=== AIM A ===
Echo the passage of the PCI patch from "Index: linux-pm/drivers/pci/pci.c" up to and including "(state < PCI_D3hot)".

=== EXTRACTED TEXT ===
#####

So below is my version of the $subject patch (untested).

Please let me know what you think.

---
 drivers/pci/pci.c |   31 +++++++++++++++++++------------
 1 file changed, 19 insertions(+), 12 deletions(-)

Index: linux-pm/drivers/pci/pci.c
===================================================================
--- linux-pm.orig/drivers/pci/pci.c
+++ linux-pm/drivers/pci/pci.c
@@ -2305,7 +2305,19 @@ bool pci_pme_capable(struct pci_dev *dev
 	if (!dev->pm_cap)
 		return false;
 
-	return !!(dev->pme_support & (1 << state));
+	if (dev->pme_support & (1 << state))
+		return true;
+
+	if (state < PCI_D3hot)
+		return false;
+
+	/*
+	 * If the device goes into D3hot, the parent bridge is allowed to go
+	 * into D3 and the device will end up in D3cold, so if it supports
+	 * signaling PME from D3cold, it still should be good then.
+	 */
+	return pci_bridge_d3_possible(dev->bus->self) &&
+		(dev->pme_support & (1 << PCI_D3cold));
 }
 EXPORT_SYMBOL(pci_pme_capable);
 
@@ -2599,17 +2611,12 @@ static pci_power_t pci_target_state(stru
 	if (dev->current_state == PCI_D3cold)
 		target_state = PCI_D3cold;
 
-	if (wakeup) {
-		/*
-		 * Find the deepest state from which the device can generate
-		 * PME#.
-		 */
-		if (dev->pme_support) {
-			while (target_state
-			      && !(dev->pme_support & (1 << target_state)))
-				target_state--;
-		}
-	}
+	if (!wakeup || pci_pme_capable(dev, target_state) || !dev->pme_support)
+		return target_state;
+
+	/* Find the deepest state from which the device can generate PME#. */
+	while (target_state && !(dev->pme_support & (1 << target_state)))

#####

=== AIM B ===
Rewrite the rows that follow, putting "state emblem" wherever "national emblem" appears and leaving every other word as it is.

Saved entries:
#####

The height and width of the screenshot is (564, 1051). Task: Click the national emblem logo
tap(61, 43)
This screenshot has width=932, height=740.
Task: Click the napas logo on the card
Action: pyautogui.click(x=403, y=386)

#####

=== EXERCISE RESPONSE A ===
Index: linux-pm/drivers/pci/pci.c
===================================================================
--- linux-pm.orig/drivers/pci/pci.c
+++ linux-pm/drivers/pci/pci.c
@@ -2305,7 +2305,19 @@ bool pci_pme_capable(struct pci_dev *dev
 	if (!dev->pm_cap)
 		return false;
 
-	return !!(dev->pme_support & (1 << state));
+	if (dev->pme_support & (1 << state))
+		return true;
+
+	if (state < PCI_D3hot)

=== EXERCISE RESPONSE B ===
The height and width of the screenshot is (564, 1051). Task: Click the state emblem logo
tap(61, 43)
This screenshot has width=932, height=740.
Task: Click the napas logo on the card
Action: pyautogui.click(x=403, y=386)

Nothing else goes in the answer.